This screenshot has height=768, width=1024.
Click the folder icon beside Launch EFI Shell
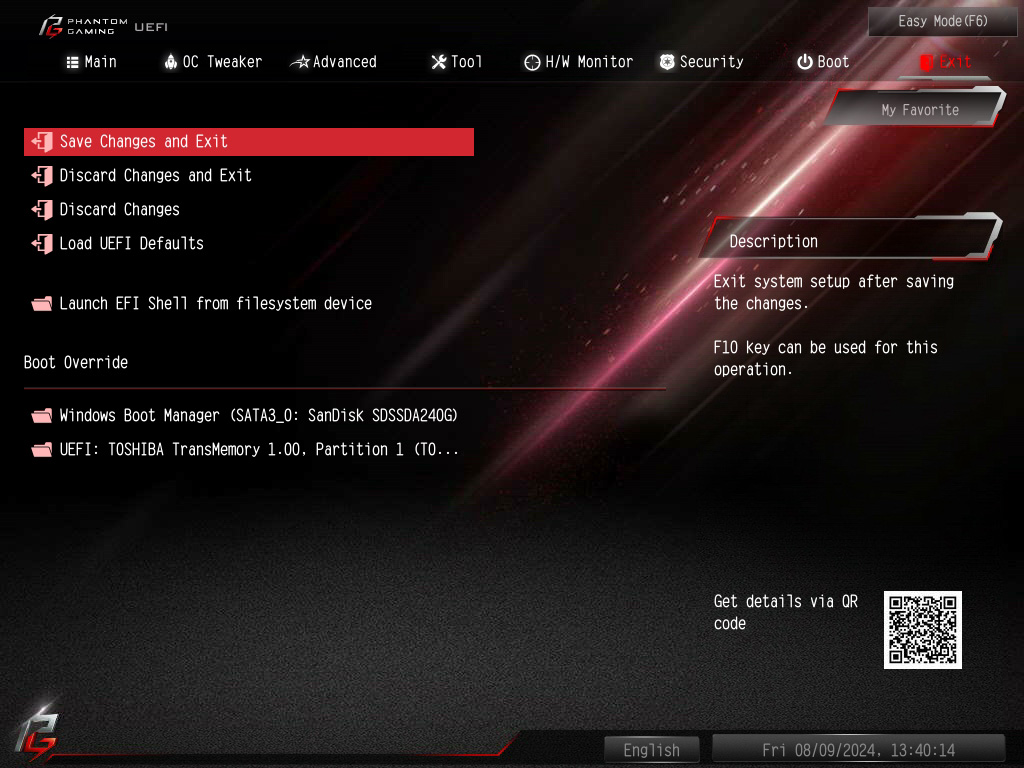click(42, 304)
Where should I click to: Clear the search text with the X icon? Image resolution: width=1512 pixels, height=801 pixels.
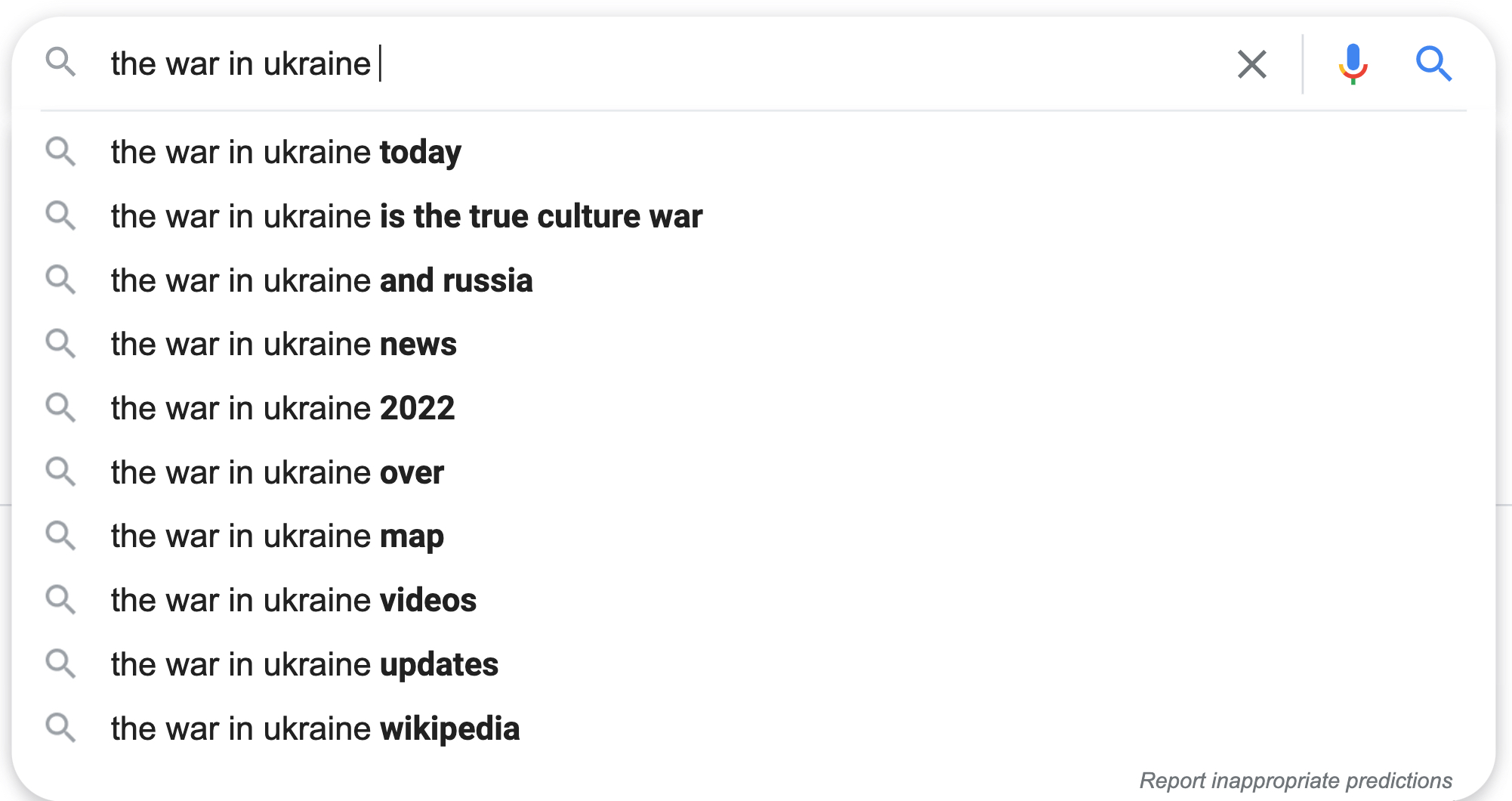click(1251, 64)
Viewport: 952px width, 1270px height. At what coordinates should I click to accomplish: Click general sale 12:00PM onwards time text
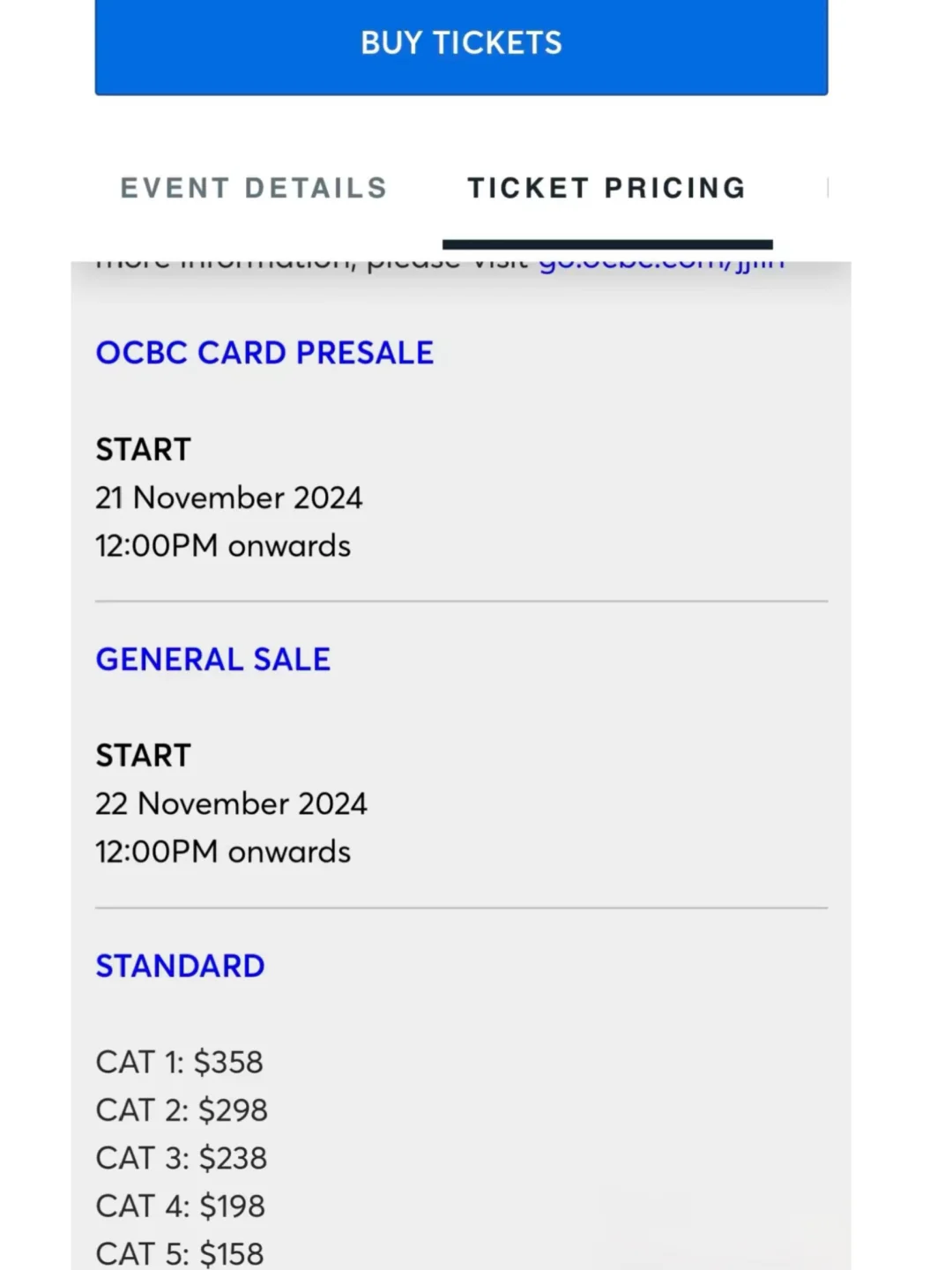(x=223, y=852)
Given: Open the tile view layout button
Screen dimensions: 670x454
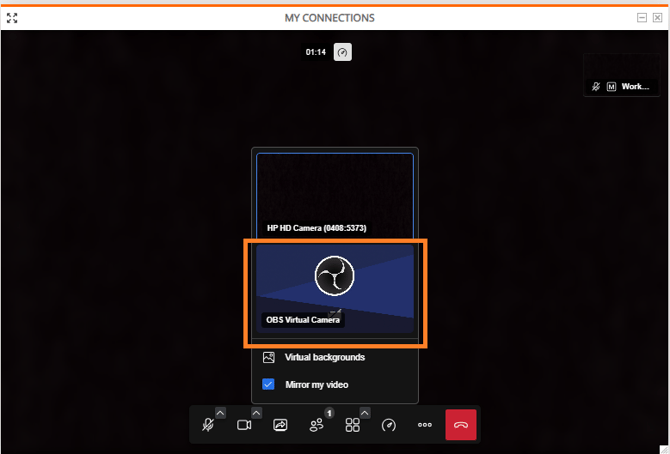Looking at the screenshot, I should pos(353,425).
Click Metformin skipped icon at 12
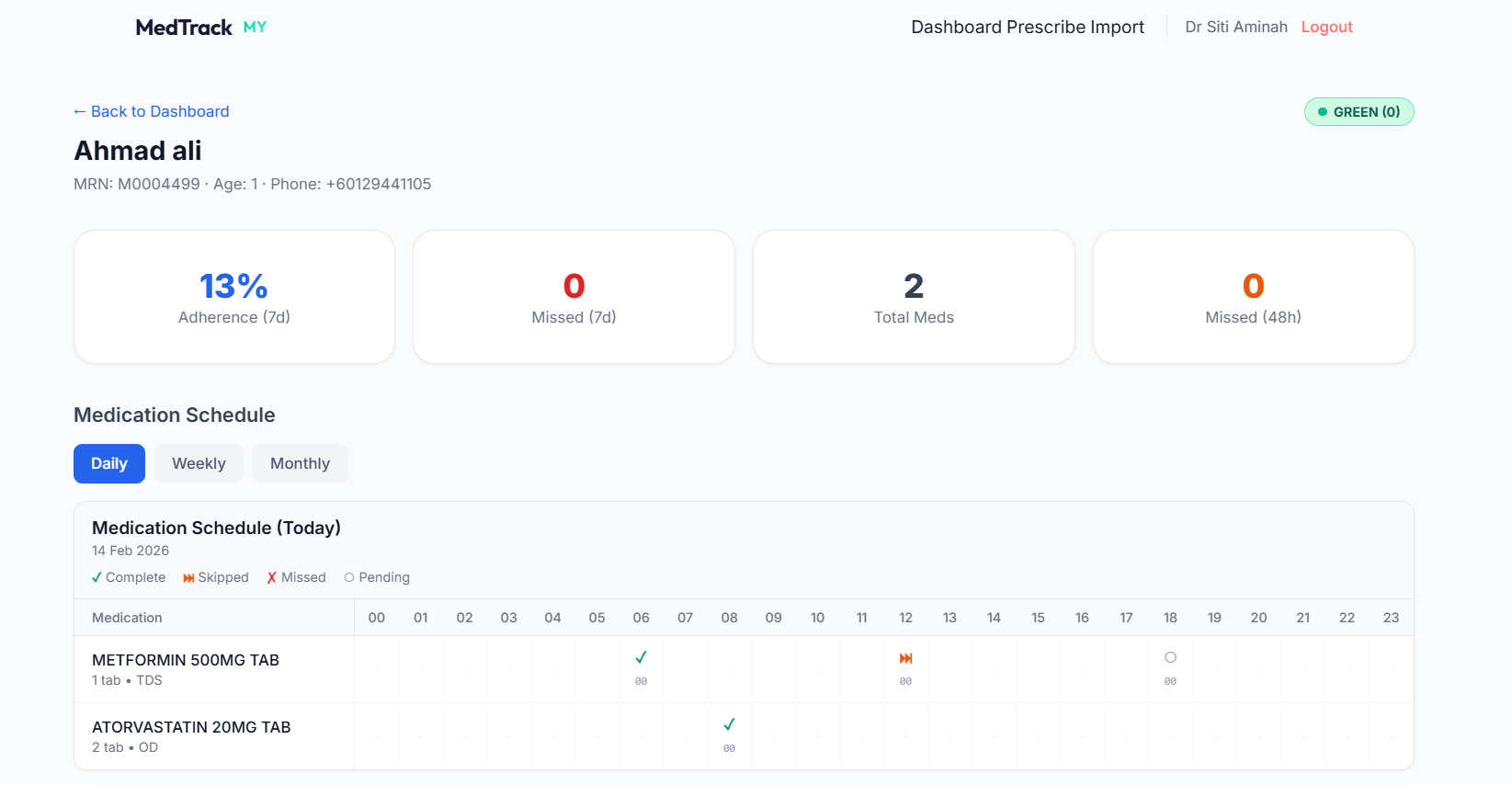The height and width of the screenshot is (785, 1512). pyautogui.click(x=905, y=658)
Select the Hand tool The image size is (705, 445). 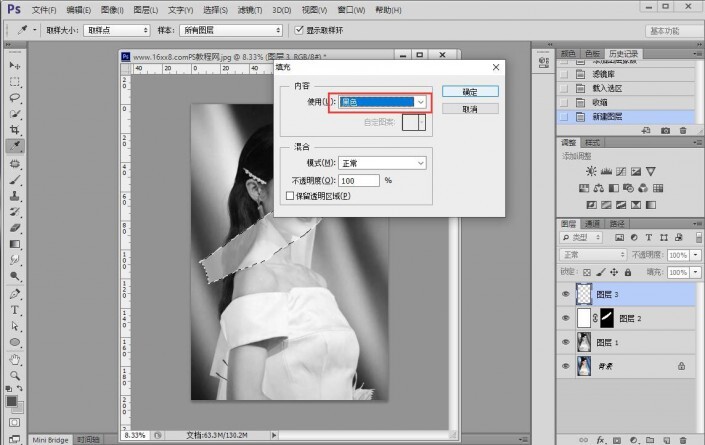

—————

- Problem description: Rewrite the lines above with "tile view" changed to "list view" and everything else left the same, omitting the pictures.

- Response below:
This screenshot has height=768, width=1024.
Click the folder icon beside Launch EFI Shell
click(42, 304)
Where should I click to: Clear the search text with the X icon? Image resolution: width=1512 pixels, height=801 pixels.
click(1251, 64)
Viewport: 952px width, 1270px height. At what coordinates should I click to accomplish: Click general sale 12:00PM onwards time text
(x=223, y=852)
Given: Open the list view layout button
Screen dimensions: 670x454
Looking at the screenshot, I should pos(353,425).
Click Metformin skipped icon at 12
The height and width of the screenshot is (785, 1512). pyautogui.click(x=905, y=658)
Select the Hand tool The image size is (705, 445). 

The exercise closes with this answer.